Task description
Your task is to copy the stretch of lines in the records below that begins with the line containing "has width=1170, height=906." and ends with the line containing "The height and width of the screenshot is (577, 1201).", exactly as written, with nothing added.

Saved data entries:
- Opening Delimiter -

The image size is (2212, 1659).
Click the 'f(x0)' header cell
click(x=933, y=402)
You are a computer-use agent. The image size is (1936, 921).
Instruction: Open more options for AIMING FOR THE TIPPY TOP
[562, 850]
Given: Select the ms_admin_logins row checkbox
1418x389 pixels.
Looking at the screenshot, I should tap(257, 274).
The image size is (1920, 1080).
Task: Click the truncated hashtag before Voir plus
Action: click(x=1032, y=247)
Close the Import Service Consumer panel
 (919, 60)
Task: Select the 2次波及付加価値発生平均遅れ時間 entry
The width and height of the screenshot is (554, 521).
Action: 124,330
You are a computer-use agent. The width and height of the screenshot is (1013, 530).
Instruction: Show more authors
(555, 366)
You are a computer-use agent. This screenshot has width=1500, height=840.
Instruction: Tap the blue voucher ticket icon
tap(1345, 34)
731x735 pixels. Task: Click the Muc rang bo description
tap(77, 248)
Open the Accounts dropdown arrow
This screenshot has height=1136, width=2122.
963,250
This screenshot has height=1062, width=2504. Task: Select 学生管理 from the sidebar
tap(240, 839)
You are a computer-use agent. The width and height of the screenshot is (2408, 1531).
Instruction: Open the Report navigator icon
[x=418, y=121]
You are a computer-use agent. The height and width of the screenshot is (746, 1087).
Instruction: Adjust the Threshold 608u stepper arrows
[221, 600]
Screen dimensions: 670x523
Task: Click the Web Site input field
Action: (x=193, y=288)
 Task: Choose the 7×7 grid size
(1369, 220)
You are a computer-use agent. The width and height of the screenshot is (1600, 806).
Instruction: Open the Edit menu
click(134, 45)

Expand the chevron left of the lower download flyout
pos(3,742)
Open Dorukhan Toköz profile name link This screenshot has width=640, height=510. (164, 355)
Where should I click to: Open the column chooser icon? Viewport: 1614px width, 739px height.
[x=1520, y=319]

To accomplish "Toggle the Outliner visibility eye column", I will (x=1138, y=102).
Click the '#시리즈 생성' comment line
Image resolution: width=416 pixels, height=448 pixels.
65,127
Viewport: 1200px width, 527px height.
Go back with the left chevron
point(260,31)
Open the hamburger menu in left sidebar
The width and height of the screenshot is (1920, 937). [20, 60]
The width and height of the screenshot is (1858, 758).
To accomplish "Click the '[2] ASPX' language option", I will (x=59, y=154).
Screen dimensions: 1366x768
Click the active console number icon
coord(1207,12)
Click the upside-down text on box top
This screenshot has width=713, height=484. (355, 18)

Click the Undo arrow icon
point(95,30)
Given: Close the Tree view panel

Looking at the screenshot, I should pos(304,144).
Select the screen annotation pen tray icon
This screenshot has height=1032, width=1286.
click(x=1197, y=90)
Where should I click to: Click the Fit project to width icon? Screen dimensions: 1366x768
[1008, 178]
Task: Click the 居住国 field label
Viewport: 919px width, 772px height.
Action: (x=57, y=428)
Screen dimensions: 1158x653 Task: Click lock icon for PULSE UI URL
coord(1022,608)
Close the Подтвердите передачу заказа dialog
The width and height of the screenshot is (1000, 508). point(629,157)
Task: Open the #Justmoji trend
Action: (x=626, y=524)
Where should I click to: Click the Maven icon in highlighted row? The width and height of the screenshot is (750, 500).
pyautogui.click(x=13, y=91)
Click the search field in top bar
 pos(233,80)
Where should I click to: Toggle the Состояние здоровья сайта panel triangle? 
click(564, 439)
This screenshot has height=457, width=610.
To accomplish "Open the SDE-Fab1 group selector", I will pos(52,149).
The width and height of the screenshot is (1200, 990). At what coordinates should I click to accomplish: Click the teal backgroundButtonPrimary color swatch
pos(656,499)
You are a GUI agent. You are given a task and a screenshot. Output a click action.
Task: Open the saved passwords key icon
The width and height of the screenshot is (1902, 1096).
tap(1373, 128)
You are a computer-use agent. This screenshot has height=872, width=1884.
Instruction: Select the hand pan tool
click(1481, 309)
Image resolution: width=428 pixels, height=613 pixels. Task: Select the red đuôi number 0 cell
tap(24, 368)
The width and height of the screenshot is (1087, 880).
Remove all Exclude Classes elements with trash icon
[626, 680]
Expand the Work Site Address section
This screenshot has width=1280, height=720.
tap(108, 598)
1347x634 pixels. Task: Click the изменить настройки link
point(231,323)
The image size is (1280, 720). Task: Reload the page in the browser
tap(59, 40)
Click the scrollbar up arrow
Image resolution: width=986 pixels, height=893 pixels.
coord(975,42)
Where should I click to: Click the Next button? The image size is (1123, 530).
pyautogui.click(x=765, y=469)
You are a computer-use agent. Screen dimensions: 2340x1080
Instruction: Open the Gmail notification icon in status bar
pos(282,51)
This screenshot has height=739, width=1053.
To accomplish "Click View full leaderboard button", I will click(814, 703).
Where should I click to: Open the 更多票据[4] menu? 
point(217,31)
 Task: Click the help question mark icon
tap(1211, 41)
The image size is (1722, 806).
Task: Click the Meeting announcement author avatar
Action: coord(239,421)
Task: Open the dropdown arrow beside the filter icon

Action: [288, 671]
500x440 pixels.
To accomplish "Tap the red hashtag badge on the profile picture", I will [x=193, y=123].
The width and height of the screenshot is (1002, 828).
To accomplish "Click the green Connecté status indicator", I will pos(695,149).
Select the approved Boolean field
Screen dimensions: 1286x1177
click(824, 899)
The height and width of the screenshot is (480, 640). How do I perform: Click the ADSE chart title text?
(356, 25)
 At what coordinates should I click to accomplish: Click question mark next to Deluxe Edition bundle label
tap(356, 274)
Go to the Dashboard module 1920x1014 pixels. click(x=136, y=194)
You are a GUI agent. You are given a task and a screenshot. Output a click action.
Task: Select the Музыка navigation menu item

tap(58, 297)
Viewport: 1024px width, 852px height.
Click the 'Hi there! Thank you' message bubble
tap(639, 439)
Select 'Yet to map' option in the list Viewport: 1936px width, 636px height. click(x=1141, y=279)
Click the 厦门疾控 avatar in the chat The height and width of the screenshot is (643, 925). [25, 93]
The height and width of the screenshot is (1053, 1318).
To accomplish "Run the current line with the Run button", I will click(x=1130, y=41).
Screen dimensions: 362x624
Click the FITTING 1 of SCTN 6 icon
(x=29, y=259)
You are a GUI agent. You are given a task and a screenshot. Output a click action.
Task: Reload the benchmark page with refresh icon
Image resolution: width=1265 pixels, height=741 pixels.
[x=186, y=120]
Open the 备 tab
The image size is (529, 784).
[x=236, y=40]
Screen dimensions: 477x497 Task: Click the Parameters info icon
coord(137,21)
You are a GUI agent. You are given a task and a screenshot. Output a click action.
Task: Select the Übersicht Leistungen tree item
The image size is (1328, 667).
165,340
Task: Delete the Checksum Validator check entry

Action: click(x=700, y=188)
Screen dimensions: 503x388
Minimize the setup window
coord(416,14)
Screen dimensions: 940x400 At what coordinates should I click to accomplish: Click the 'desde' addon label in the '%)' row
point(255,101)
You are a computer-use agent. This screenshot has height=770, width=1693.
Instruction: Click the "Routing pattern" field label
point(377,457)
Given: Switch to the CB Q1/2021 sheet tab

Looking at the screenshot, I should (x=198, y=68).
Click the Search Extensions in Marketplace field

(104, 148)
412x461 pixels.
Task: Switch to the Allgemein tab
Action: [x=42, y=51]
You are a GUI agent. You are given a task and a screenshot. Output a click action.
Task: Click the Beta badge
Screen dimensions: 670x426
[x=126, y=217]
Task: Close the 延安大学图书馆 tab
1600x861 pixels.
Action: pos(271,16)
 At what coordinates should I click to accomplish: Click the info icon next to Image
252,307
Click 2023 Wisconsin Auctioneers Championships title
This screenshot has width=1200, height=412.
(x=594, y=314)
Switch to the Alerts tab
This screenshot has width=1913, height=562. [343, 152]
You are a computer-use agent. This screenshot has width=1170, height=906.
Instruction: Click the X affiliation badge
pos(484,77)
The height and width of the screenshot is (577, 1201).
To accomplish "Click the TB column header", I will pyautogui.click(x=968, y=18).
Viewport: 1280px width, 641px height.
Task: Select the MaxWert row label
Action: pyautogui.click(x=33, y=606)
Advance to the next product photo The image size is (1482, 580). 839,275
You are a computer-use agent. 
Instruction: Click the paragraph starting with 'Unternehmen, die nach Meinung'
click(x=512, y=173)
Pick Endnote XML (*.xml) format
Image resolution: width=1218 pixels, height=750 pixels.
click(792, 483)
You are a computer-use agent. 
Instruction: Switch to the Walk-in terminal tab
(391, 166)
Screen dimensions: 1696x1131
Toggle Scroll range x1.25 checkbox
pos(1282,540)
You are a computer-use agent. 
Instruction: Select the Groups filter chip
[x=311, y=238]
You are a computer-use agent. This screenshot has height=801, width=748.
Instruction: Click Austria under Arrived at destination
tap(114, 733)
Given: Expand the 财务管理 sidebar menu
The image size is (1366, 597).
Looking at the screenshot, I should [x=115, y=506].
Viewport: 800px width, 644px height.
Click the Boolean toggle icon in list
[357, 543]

- Closing Delimiter -

Reply
You are a computer-use agent. This screenshot has width=1170, height=906.
Instruction: Click the X affiliation badge
pos(484,77)
The height and width of the screenshot is (577, 1201).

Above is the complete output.